While measuring adenosine 3′,5′-cyclic monophosphate (3′,5′-cAMP) in the renal venous outflow from isolated, perfused rat kidneys, Ren et al. (49) made the serendipitous discovery that adenosine 2′,3′-cyclic monophosphate (2′,3′-cAMP) is also made by and released from the kidney. This was the first unequivocal identification of a nucleoside 2′,3′-cyclic monophosphate (2′,3′-cNMP) in a biological system. In subsequent experiments, Jackson et al. (30) showed that 1) in the in vitro rat kidney, energy depletion stimulates the release of endogenous 2′,3′-cAMP, 2′-AMP, 3′-AMP, and adenosine and 2) kidneys in vitro and in vivo metabolize exogenous 2′,3′-cAMP to 2′-AMP and 3′-AMP and convert exogenous 2′-AMP and 3′-AMP to adenosine. This biochemical pathway (2′,3′-cAMP → 2′-AMP/3′-AMP → adenosine) is known as the 2′,3′-cAMP-adenosine pathway (for reviews see Refs. 15 and 16). Verrier et al. (58) confirmed the in vivo existence in mice and humans of an endogenous 2′,3′-cAMP-adenosine pathway.

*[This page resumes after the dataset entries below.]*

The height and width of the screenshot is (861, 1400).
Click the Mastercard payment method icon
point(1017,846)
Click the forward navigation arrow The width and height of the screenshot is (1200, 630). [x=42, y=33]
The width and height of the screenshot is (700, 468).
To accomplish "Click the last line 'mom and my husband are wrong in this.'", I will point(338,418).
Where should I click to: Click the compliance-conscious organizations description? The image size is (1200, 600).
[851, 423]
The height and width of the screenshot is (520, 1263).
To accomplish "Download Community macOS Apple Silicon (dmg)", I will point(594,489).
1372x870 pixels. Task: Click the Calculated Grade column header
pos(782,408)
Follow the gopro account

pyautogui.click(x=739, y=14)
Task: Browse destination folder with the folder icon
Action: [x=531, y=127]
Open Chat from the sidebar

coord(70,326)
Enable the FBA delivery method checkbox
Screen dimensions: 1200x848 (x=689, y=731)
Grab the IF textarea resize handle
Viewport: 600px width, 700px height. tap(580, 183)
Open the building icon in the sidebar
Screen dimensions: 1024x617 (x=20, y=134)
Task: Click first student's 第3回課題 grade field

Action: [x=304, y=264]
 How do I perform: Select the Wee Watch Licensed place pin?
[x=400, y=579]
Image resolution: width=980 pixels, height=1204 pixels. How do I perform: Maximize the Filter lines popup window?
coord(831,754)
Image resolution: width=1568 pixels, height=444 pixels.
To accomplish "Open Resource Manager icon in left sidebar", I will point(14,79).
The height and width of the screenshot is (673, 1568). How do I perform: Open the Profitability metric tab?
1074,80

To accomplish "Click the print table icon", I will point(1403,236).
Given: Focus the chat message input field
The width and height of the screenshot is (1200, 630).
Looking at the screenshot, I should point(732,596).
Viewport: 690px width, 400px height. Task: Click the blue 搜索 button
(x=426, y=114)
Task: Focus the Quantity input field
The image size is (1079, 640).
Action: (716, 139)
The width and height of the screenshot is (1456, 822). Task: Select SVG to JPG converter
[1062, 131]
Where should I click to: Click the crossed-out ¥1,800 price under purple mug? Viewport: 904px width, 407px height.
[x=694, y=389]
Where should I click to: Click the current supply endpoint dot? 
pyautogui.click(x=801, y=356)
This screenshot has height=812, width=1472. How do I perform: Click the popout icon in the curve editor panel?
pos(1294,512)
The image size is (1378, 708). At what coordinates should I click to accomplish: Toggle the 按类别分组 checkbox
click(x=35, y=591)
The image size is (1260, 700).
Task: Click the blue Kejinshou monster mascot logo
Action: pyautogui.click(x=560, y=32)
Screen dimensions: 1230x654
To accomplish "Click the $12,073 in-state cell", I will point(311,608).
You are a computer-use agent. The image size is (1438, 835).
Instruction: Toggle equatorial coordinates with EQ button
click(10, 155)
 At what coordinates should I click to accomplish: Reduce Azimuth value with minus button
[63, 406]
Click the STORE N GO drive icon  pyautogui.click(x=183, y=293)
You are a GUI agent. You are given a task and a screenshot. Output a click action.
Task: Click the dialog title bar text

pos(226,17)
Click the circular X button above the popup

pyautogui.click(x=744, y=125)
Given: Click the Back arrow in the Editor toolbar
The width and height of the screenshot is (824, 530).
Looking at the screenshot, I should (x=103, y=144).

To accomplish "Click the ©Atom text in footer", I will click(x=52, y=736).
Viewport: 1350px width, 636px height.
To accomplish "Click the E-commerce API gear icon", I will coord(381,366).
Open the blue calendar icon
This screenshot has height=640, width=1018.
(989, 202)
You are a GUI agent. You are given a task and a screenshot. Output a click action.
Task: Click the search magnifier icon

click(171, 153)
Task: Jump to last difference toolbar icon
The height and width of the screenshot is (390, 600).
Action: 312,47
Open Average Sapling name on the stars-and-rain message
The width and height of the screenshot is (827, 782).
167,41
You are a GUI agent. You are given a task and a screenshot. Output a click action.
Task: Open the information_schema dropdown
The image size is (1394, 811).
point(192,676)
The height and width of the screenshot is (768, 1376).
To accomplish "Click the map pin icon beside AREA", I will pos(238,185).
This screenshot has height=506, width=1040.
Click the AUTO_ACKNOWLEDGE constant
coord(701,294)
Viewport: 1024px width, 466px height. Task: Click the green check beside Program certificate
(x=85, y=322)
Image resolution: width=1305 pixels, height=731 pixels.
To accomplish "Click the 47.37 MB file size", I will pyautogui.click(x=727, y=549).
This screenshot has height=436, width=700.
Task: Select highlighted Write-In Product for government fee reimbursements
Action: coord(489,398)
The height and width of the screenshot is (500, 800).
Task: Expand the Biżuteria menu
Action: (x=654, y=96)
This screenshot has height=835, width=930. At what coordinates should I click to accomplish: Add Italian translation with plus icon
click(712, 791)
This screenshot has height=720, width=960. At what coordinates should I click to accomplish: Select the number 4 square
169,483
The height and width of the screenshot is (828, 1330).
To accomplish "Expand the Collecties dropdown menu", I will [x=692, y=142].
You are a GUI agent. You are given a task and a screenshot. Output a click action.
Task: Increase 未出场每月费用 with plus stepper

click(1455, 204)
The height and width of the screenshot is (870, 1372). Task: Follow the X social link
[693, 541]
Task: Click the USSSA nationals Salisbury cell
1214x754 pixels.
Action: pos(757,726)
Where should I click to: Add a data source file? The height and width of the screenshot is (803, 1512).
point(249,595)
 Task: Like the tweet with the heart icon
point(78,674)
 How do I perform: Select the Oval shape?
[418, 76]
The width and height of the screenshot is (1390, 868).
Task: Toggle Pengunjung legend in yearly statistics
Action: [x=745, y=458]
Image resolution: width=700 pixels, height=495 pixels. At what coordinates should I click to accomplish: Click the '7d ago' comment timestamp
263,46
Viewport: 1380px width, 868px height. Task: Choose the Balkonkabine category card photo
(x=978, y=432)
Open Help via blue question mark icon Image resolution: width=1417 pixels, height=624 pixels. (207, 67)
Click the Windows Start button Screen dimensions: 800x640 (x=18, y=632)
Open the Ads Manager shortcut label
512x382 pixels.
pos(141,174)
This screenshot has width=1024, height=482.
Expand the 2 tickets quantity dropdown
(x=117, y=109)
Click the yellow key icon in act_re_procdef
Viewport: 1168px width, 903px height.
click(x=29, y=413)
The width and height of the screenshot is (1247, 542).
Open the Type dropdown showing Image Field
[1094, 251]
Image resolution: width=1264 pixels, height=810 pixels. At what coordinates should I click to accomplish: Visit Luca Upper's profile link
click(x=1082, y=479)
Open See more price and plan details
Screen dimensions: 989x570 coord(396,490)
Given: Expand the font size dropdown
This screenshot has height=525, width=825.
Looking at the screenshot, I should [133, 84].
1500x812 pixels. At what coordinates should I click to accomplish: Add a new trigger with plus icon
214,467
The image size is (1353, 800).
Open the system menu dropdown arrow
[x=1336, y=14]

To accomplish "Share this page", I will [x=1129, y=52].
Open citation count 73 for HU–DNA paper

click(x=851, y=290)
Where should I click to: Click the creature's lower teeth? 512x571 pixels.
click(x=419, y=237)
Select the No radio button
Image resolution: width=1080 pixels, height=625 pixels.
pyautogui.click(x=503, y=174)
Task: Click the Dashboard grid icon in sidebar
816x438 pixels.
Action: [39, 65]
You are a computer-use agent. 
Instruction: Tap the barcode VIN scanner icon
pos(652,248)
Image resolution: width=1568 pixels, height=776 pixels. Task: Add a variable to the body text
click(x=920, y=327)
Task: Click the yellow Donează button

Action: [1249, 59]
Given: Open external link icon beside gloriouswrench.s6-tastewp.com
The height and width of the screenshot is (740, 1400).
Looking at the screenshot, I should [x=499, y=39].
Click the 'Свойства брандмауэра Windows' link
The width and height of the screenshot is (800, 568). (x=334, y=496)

After the identification of 2′,3′-cAMP in the rat kidney, there were several reports of 2′,3′-cGMP in extracts of biological samples, including mammalian organs (6, 32, 56), human embryonic kidney (HEK-293T) and HuT-78 cells (3), plant tissue (39, 55), bacteria (11, 43), and algae (4). However, it is unknown whether 2′,3′-cGMP exists under physiological conditions and whether there is a corresponding 2′,3′-cGMP-guanosine pathway (2′,3′-cGMP → 2′-GMP/3′-GMP → guanosine). To determine whether 2′,3′-cGMP and 2′,3′-cGMP-guanosine pathways exist in vivo under physiological conditions, we obtained timed urine collections from mice with carefully placed bladder catheters. Then, using ultraperformance LC-MS/MS (UPLC-MS/MS), we analyzed urine without extraction for 2′,3′-cAMP, 2′,3-cGMP, 2′-AMP, 2′-GMP, 3′-AMP, 3′-GMP, adenosine, and guanosine. To confirm that the signals (i.e., mass transitions) used to identify 2′,3′-cGMP, 2′-GMP, and 3′-GMP were indeed detecting these compounds, we also performed these experiments in mice lacking 2′,3′-cyclic nucleotide 3′-phosphodiesterase (CNPase), an enzyme known to convert 2′,3′-cyclic nucleotides to their corresponding 2′-nucleotides. In addition, we examined the effects of infusions of exogenous 2′,3′-cGMP on urinary excretion of 2′,3′-cGMP, 2′-GMP, 3′-GMP, and guanosine.

MATERIALS AND METHODS

Animals.

Male and female homozygous CNPase-knockout (CNPase^−/−) and wild-type (CNPase^+/+) mice were bred and genotyped at the University of Pittsburgh, as previously described (58). Mice were ~20 wk of age at the time of the study, and the females were sexually mature, with intact ovaries. The University of Pittsburgh Institutional Animal Care and Use Committee approved all procedures. The investigation conforms to the National Institutes of Health Guide for the Care and Use of Laboratory Animals (NIH Publication No. 85-23, Revised 1996).

Chemicals.

2′,3′-cAMP, 2′,3-cGMP, 2′-AMP, 2′-GMP, 3′-AMP, 3′-GMP, adenosine, and guanosine were obtained from Sigma-Aldrich (St. Louis, MO). Heavy-isotope internal standards were obtained from the following sources: 2′,3′-[¹³C₅]cAMP and 3′,5′-[¹³C₅]cGMP from Toronto Research Chemicals (Toronto, ON, Canada), 2′-[¹³C₅]AMP and 3′-[¹³C₅]AMP from 13C Molecular (Fayetteville, NC), and 5′-[¹³C₅]GMP, [¹³C₁₀]adenosine, and [¹³C₁₀,¹⁵N₅]guanosine from Medical Isotopes (Pelham, NH).

Animal experiments.

CNPase^+/+ or CNPase^−/− mice were anesthetized with thiobutabarbital (Inactin; 100 mg/kg ip) and placed on a heating system to maintain body temperature at 37°C. To support a patent airway, a PE-90 cannula was inserted into the trachea. Next, a PE-10 catheter was inserted into the carotid artery and attached to a pressure transducer (Micro-Med, Louisville, KY) that was connected to a blood pressure analyzer (Micro-Med). Mean arterial blood pressure (MABP) was recorded continuously using the PowerLab data acquisition system and LabChart software (ADInstruments, Colorado Springs, CO). For intravenous infusions, a PE-10 catheter was inserted into the jugular vein, and an infusion of 2.45% albumin in 0.9% saline was initiated at 10 μl/min to maintain hemodynamic stability and ensure a robust urine flow.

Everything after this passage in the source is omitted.